My response: No longer just satisfied with equality of rights or equality of outcomes, the Left now seeks psychological equality—but I think they are reverse racists, and they push misperceived belief that whites as colonizers are feel superior and privileged, and that people of color feel inferior and kept down and back, so the bureaucracy raises up the  victim groups it favors, and downgrades and humiliates those groups identified as oppressors.

 

None of this will work anyway, and they destroy fine America in the process.

 

Rufo: “Yet, despite all these efforts, we have a society that is more miserable than ever. I always think about these issues in terms of the American Founders, who saw very clearly that the end, the telos, of political life was to create happiness, properly understood, in an Aristotelian sense. And a decent heuristic as to how well our society is doing is to measure happiness. Is our government leading us towards happiness as a people? I think the answer is clearly no. In fact, the more the radical Left gains power within the bureaucracy and pushes its ideologies on the people, the less happy people become.”

 

My response: If people were happy and their telos and a people and individually were being met in traditional America under freedom, wealth, individual rights, and opportunity, and that gave them self-esteem or self-love, they were rather happy.

 

The socialism pushed by the left makes people lose faith in God, in themselves, in the country and everything has been debunked, deconstructed, and tossed onto the dustbin of history. We are struck by the fact that we are stuck with millions of poorer, tyrannized, godless youth with no future and no hope, and so they lack self-esteem and hate themselves. Is it no wonder that the Left and Big Government have made people much more unhappy than before, they do not admit being mistaken and back off: no, they double down on failed policies.

 

Rufo: “Which leads us to the final question: How do we create an opposition? What are the means of opposing the forces of ideological capture and the politics of ‘diversity, equity and inclusion’? We find ourselves, institutionally, with very little at our disposal. So what do we do?”

 

My response: If we push that most adult citizens should grow into being developing anarchist individuators supercitizens, and push for capitalism, small government, egoism, and faith in God, with these additions, we should be able to form a nucleus of integrated, resolved patriots to bring back our traditional culture under this Constitution, to make America great again.

 

Rufo: “To answer the question, we must acknowledge the status quo. I use the label ‘conservative’ because it’s convenient to signal where my political loyalties lie, I’m part of the conservative movement—these are my friends, colleagues, collaborators. I have a relationship with the conservative political party, but ‘conservative’ is, in a sense, not a functional label for what we have to do. The project of conserving the institutions and the transmission of founding principles of our country has already failed. Conservatives, who adopt the posture of the establishment are deluding themselves, because, in reality, we are now on the outside, the fringes, the margins. Our ideas—the ideas of the founding of this country—are no longer public orthodoxy. Consequently, it’s not a matter of conserving the institutions as they are; it’s a matter of going on offense and changing the institutions into what they might be.”

_INFORMATION PROVIDED_
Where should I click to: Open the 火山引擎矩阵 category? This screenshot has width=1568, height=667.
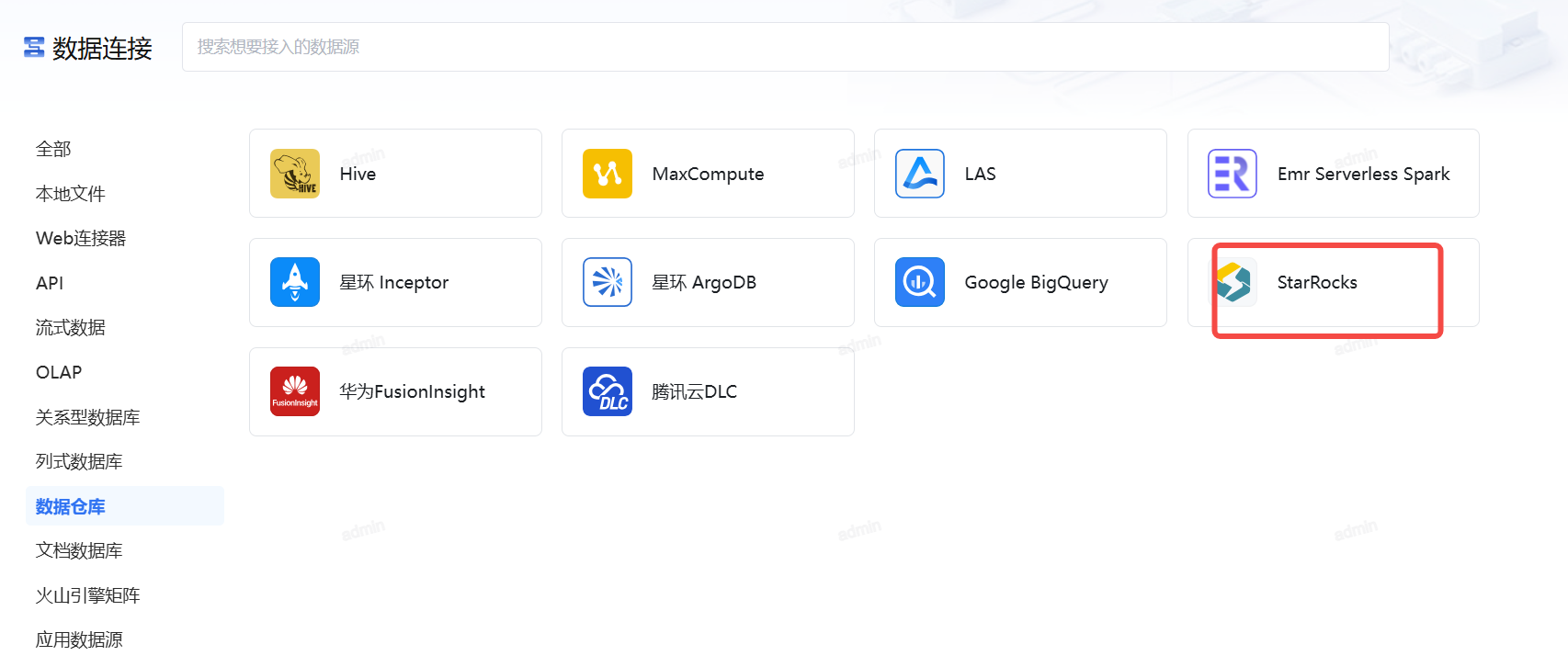tap(88, 595)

_WORK INSTRUCTIONS_
Answer these questions from the excerpt quoting Rufo:
1. According to Rufo, what did the American Founders see as the end of political life?
2. Under which four conditions does the response say people in traditional America lived?
3. Which project does Rufo say has already failed?
The lines above are not needed.

_RESULT FOR THIS EXERCISE_
1. To create happiness, properly understood, in an Aristotelian sense.
2. Freedom, wealth, individual rights, and opportunity.
3. The project of conserving the institutions and the transmission of the country's founding principles.